Feature Film | 2016 | A | Action, Comedy
Critics:
Audience:
A bumbling buddy detective movie where people get shot at, maimed, their bones broken, run over by cars, chased by baddies, and generally bashed up, with the buddies escaping by the skin of their teeth, by inches, by sheer will-power, by mistakes... It's witty, sarcastic, and wholly funny. A wild ride for two hours that will keep you guffawing at the sheer audacity of events panning out!
Jun 2, 2016 By Manisha Lakhe


'Does detective work pay?' 'No, but it gets you a cool ad.'


'You didn't discover the dead body, you fell on it!'


'Dad! There are whores and stuff here!'


Before you are disgusted at me giving away all the funny lines of the film, let me tell you that these were just some of the witty writing that you will experience without falling off your seats. There's more. So much more. It is a wild roller-coaster of a ride set in the extravagant seventies where the cars were long and the women long-legged and the men flirted with danger and drugs and drinks...

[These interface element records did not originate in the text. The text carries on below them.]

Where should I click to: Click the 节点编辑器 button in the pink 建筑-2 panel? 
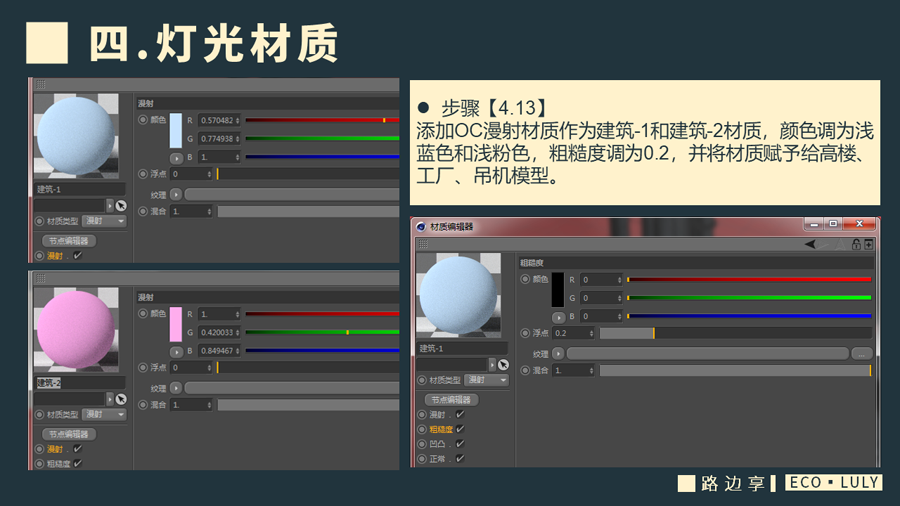click(68, 434)
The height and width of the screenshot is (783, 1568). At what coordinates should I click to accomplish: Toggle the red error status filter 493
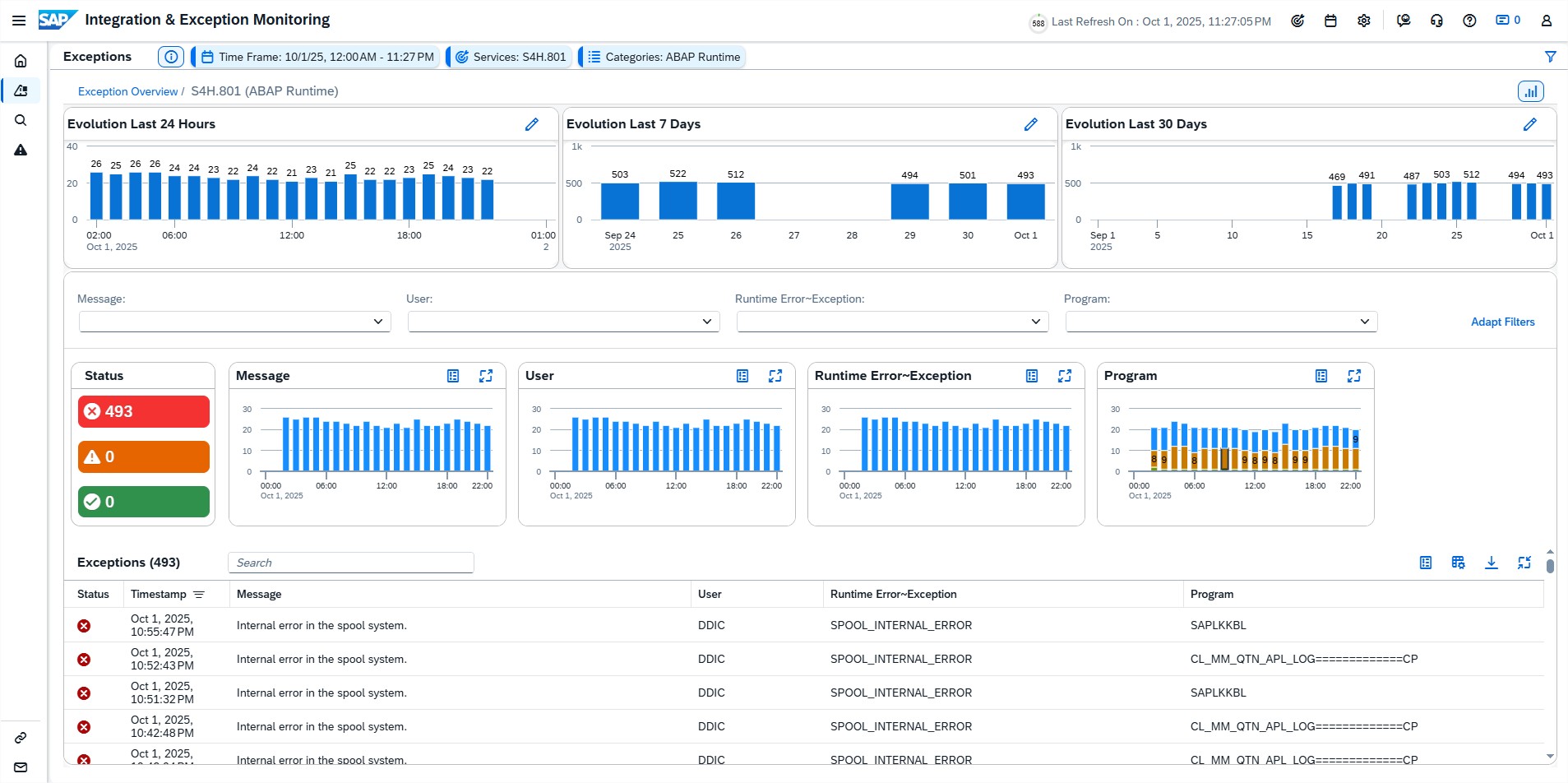(x=144, y=411)
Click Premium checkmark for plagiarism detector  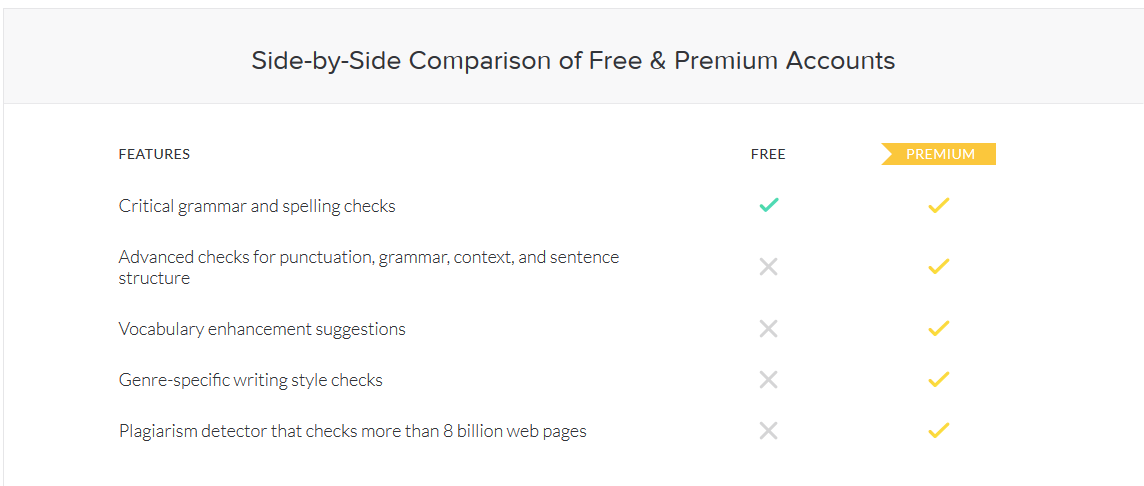pos(938,431)
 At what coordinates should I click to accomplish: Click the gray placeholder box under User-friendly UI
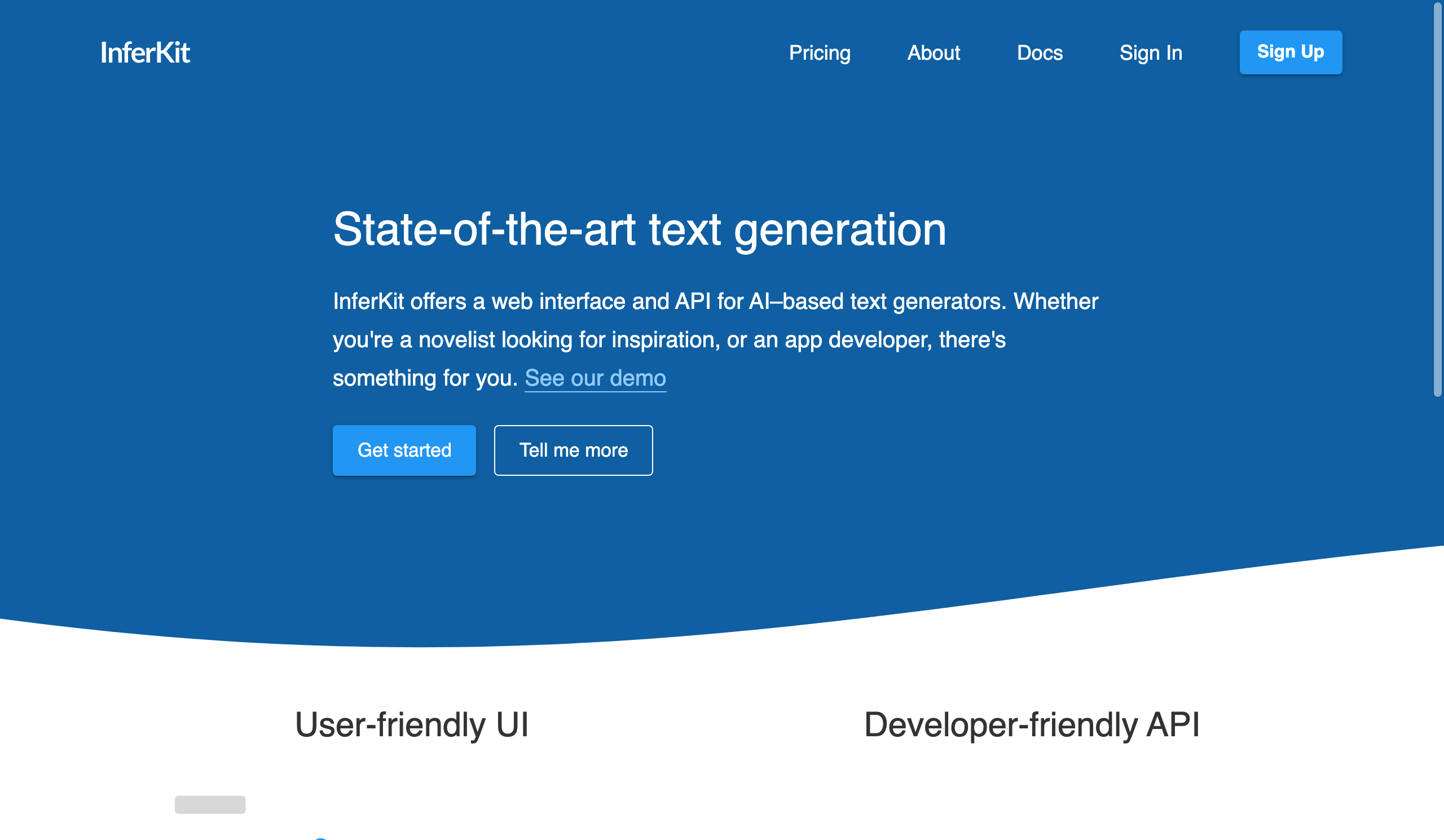pos(210,804)
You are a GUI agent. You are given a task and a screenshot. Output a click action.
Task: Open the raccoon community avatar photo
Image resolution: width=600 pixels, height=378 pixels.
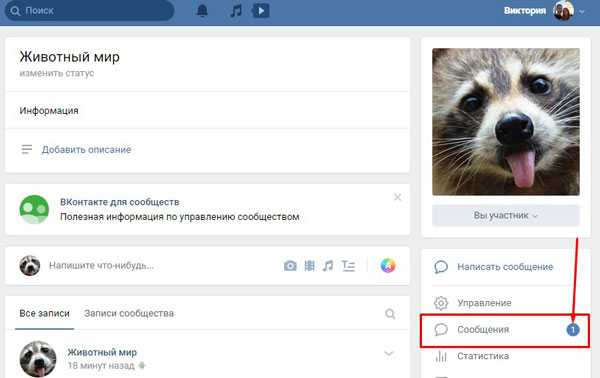[506, 122]
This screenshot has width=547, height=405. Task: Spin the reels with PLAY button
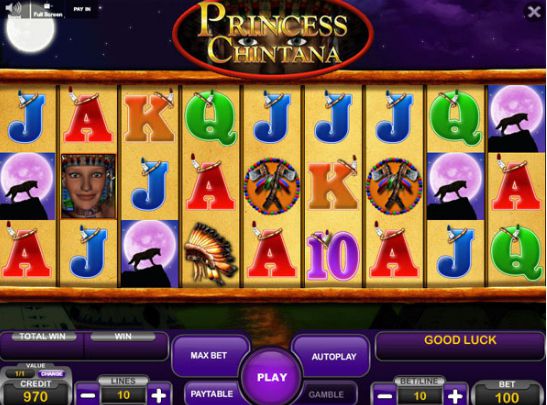click(x=272, y=377)
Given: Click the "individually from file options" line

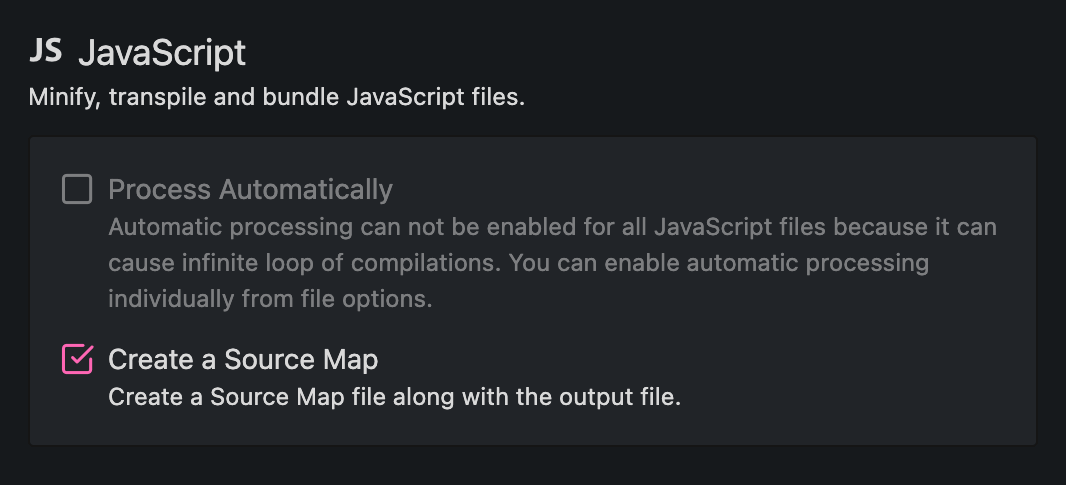Looking at the screenshot, I should 270,300.
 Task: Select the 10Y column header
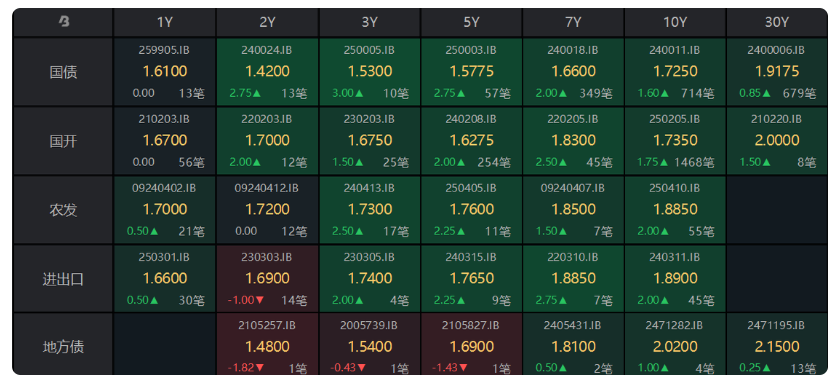coord(675,22)
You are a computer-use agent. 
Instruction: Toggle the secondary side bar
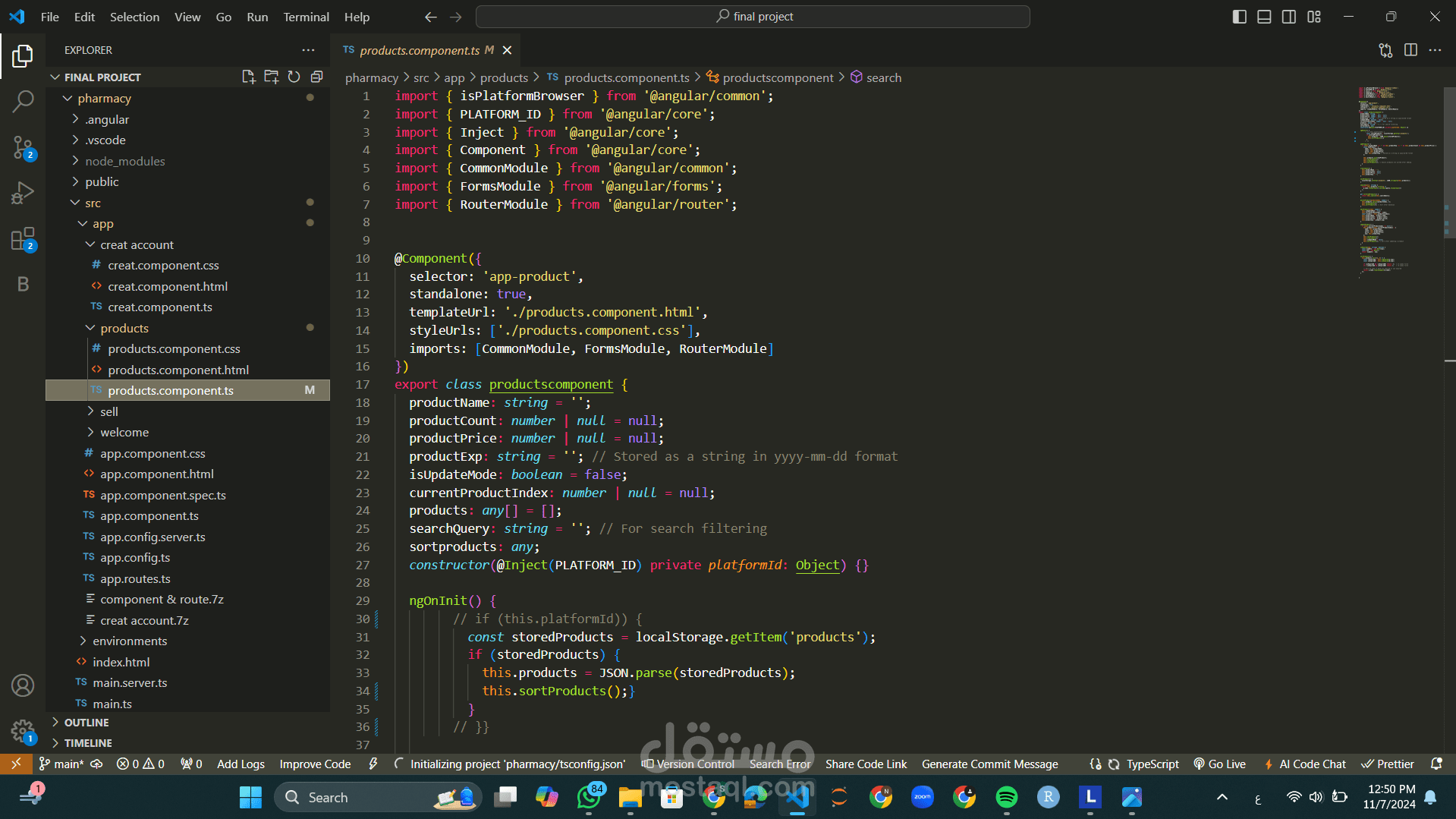pyautogui.click(x=1289, y=17)
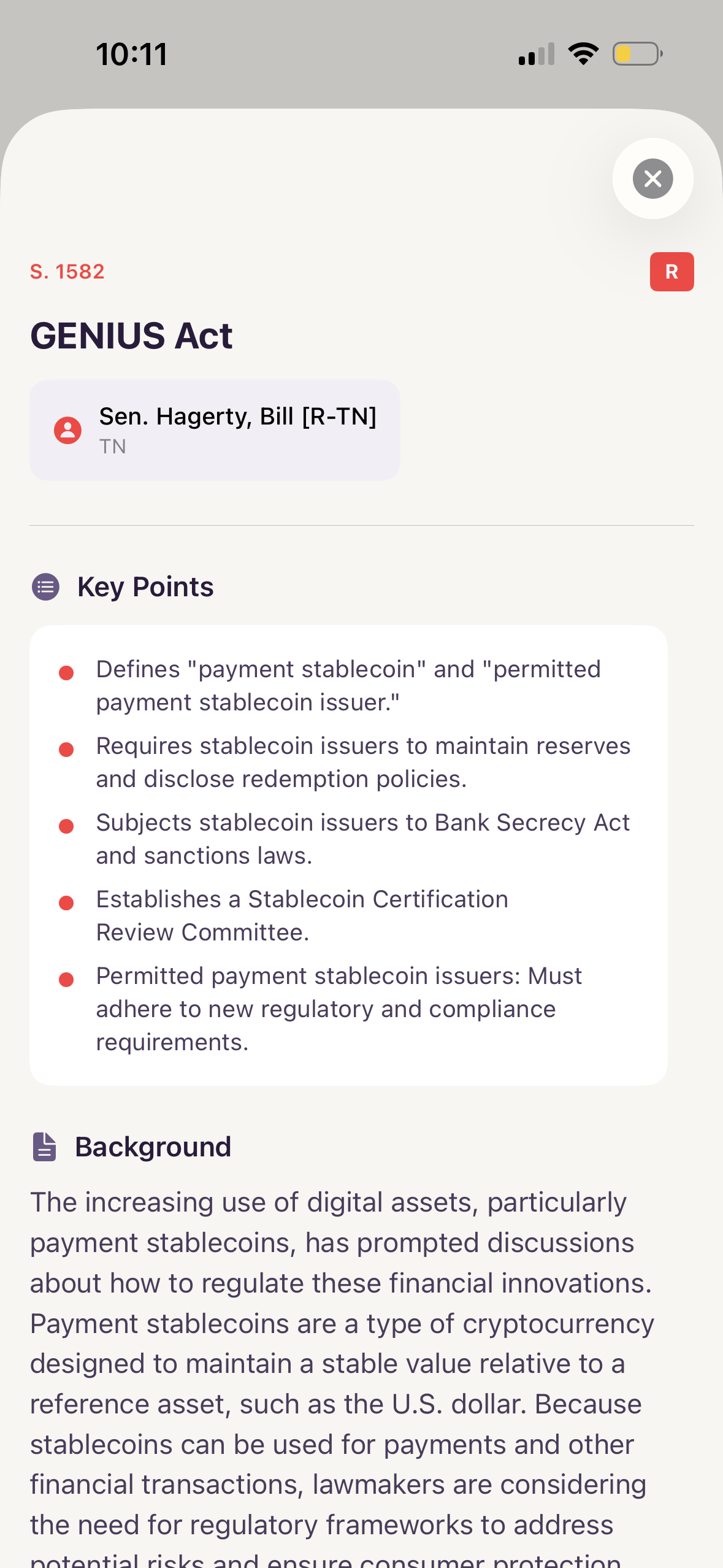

The movie is daring. It flouts common sense and convention. The two detectives team up to find a client and the two hour trip takes you through sleaze, silliness and situations that are jaw-droppingly unbelievable. What raises the cool quotient of the film is the number of times you say, 'Oh mah gawd!', 'What just happened?!' or plain, 'What the...!' simply because you don't expect to see what you saw. You have seen Tarantino kill people violently in his film. But here when people die, it is random and with guffaw-inducing surprise.


The nudity is so incidental and hilarious, you don't think too much of it. So when Russell Crowe covers up an exposed leg you smile broadly in the darkness of the theater and remember how Ryan Gosling strips to chase the mermaids...


Have I gone barmy? Perhaps. Perhaps not. One thing's for sure, you have never seen Ryan Gosling in a role such as this one and Russell Crowe too. They're funny. Very. And they rule the scene in the middle of a 'die-in' protest group.